The biosimilars proved as effective as the original biologics in all cancers studied.

Biosimilars have comparable efficacy to reference biologics for the treatment of several cancer types, according to a meta-analysis published in JAMA Oncology.1

For this study, researchers identified 31 trials published through April 2021 that compared the efficacy of a cancer biologic with that of a biosimilar.

The trials encompassed 3 biologics—bevacizumab, trastuzumab, and rituximab—and 28 unique biosimilars, 10 of which have been approved by the US Food and Drug Administration (FDA).

The biosimilars proved as effective as the original biologics in all cancers studied.

“At least for these 3 drugs, all the available evidence suggests that the biosimilars work just as well as the original biologic products, which should hopefully help if there is remaining skepticism on that question from physicians and patients based on concerns about safety or effectiveness,” said study author Aaron Kesselheim, MD, of Brigham and Women’s Hospital in Boston. 

Dr Kesselheim and colleagues noted that the biosimilar comparison trials were well designed and larger than the 6 trials that supported the FDA approvals of the reference biologics. The comparison trials included a mean 397 patients, compared with a mean 302 patients in the reference trials.

Additionally, the comparison trials all had a randomized design, and most were double blind. Only half of the reference studies were randomized clinical trials, and most were open label. 

Among the comparison trials, 11 compared a biosimilar with bevacizumab, 6 of them for patients with non-small cell lung cancer and 5 for patients with metastatic colorectal cancer.

There were 9 comparison trials for trastuzumab involving patients with either metastatic (4 trials) or early (5 trials) ERBB2-positive breast cancer.

Of the 11 comparison trials for rituximab, 7 enrolled patients with follicular lymphoma, 3 diffuse large B-cell lymphoma, and 1 chronic lymphocytic leukemia.
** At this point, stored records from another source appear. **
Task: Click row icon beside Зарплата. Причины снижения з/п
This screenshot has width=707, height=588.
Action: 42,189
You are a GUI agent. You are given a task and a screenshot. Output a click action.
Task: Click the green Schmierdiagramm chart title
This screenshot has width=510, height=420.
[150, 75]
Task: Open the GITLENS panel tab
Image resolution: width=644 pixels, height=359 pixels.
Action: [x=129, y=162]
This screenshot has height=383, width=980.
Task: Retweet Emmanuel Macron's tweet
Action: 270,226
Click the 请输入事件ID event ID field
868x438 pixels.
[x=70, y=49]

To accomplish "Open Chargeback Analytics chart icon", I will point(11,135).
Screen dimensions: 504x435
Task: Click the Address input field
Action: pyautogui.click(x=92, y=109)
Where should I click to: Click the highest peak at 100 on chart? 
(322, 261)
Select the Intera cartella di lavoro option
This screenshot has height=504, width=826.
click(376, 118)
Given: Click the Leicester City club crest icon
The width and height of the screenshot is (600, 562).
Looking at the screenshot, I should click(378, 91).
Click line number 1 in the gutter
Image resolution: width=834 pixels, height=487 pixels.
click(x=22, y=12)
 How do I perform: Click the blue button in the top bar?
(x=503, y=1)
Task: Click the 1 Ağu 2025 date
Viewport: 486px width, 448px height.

Although the researchers did not analyze the safety data from the comparison trials, Dr Kesselheim expects that safety outcomes would not differ between the biologics and biosimilars.

An earlier meta-analysis of trials published through 2018 that compared bevacizumab, trastuzumab, and rituximab with biosimilars reported comparable efficacy and safety outcomes.2

“It’s important to continue to ensure that we follow these drugs in their routine clinical use and make sure that the expectations are met” in terms of both safety profiles and survival outcomes associated with biosimilars, Dr Kesselheim noted.

“The [new] study is an additional reassurance that some people may need,” said Katherine H.R. Tkaczuk, MD, of the University of Maryland School of Medicine in Baltimore, who was not involved in the study.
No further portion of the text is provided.